Exercise instructions ::
All that is needed is the line in the material below containing "Add a row using the plus button below table", plus every line after it, printed exactly.

________________________

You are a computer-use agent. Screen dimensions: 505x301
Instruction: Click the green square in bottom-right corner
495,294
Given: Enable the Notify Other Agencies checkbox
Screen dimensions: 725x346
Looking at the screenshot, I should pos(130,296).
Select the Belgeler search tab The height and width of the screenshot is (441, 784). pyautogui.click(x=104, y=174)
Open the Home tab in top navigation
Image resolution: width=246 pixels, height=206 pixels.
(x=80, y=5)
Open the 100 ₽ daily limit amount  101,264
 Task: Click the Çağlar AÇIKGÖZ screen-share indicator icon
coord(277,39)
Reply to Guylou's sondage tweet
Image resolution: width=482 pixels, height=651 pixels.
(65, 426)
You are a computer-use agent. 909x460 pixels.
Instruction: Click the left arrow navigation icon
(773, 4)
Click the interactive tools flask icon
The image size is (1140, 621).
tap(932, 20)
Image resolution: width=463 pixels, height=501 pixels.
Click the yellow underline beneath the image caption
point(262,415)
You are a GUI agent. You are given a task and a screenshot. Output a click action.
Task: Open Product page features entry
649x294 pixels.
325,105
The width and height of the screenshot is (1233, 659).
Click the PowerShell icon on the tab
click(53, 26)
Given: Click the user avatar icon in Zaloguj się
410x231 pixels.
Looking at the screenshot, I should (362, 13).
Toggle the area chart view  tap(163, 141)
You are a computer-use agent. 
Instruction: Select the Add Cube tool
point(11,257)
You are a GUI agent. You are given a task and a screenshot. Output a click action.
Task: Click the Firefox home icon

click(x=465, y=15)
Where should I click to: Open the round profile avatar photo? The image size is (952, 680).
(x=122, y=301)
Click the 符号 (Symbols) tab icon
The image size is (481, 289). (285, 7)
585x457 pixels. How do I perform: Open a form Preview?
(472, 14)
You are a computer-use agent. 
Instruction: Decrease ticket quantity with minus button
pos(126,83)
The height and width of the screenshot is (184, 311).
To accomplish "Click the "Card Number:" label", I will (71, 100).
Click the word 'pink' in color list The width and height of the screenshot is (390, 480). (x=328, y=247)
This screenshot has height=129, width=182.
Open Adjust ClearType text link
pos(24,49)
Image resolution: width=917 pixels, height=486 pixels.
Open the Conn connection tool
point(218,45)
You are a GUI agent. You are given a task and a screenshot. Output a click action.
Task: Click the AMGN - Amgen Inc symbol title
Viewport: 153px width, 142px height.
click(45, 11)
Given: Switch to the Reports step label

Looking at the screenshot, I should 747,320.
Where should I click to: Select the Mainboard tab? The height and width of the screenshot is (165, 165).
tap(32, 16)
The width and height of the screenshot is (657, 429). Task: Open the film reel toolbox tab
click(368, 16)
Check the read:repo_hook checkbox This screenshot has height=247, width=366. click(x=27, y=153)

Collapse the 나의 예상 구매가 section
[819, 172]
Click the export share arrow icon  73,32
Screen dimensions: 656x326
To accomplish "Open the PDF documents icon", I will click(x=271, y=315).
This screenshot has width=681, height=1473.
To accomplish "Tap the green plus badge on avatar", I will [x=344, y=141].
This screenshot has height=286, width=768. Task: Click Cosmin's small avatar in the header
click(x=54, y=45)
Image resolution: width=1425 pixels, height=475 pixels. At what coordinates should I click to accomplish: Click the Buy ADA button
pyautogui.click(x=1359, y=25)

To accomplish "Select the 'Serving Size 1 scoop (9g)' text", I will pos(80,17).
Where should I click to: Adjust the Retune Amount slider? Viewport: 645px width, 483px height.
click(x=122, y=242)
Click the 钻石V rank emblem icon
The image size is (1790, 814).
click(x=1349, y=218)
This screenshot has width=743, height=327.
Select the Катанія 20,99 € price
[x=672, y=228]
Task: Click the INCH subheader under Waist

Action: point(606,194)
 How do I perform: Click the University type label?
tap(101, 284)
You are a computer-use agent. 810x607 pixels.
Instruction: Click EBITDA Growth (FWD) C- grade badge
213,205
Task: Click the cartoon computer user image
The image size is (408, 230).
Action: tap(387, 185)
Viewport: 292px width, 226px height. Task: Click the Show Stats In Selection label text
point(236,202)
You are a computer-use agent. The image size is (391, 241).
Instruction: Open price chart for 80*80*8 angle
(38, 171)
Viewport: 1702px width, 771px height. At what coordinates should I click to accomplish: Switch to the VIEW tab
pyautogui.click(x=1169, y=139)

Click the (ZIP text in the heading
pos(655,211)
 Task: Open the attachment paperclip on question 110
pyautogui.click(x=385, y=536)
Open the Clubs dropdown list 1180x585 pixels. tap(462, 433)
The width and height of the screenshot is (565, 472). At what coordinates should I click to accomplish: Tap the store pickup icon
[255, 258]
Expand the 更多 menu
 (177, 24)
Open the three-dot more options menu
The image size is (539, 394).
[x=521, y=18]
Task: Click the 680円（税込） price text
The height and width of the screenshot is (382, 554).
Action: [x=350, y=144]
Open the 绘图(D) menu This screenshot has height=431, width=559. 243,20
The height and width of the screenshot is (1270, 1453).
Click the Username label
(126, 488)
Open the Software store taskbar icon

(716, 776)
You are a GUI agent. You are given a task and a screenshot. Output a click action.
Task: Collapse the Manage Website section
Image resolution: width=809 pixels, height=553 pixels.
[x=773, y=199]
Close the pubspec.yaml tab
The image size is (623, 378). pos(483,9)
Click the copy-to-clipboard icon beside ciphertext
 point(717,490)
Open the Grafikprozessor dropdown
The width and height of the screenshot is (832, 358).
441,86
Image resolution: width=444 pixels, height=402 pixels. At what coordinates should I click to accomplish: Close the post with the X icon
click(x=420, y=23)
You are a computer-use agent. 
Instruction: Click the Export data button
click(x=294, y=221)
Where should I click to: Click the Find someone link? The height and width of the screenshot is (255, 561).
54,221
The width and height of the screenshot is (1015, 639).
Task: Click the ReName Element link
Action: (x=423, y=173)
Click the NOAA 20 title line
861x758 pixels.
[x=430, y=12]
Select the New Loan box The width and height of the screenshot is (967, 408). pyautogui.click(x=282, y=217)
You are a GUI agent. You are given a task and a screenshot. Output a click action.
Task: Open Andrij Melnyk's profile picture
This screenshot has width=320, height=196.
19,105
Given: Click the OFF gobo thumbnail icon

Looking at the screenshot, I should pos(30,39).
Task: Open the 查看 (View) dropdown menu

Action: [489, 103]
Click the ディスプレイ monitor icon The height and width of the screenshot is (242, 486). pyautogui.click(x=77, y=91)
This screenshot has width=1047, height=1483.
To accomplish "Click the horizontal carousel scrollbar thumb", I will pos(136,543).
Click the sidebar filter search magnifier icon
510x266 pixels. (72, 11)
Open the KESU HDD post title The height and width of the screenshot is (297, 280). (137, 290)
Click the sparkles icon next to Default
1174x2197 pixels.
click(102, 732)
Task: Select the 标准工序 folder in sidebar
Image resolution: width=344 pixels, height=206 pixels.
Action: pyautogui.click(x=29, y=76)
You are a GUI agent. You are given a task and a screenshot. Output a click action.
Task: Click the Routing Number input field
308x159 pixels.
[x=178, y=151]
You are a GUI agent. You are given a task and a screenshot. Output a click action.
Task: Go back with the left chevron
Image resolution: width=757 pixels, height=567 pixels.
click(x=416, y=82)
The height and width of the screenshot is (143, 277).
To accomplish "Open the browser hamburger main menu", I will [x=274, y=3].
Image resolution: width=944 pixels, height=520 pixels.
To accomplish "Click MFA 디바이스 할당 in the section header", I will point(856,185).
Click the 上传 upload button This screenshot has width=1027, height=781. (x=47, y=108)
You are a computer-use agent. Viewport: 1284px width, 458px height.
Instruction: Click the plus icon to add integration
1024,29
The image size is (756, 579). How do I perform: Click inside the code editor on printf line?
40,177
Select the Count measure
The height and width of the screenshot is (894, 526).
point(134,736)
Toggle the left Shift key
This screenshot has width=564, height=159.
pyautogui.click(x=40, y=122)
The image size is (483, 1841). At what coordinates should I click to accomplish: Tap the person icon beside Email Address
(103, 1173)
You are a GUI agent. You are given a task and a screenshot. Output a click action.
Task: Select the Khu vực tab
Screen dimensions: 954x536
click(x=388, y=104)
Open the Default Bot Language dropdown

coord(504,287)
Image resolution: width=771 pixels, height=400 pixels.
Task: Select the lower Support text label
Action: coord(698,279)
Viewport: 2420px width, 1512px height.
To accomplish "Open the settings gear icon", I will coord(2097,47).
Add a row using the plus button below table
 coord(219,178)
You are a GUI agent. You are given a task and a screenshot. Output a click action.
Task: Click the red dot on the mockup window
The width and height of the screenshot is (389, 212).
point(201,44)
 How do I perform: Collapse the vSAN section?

________________________

Answer to this problem ::
Add a row using the plus button below table
 coord(219,178)
You are a GUI agent. You are given a task and a screenshot. Output a click action.
Task: Click the red dot on the mockup window
The width and height of the screenshot is (389, 212).
point(201,44)
 How do I perform: Collapse the vSAN section?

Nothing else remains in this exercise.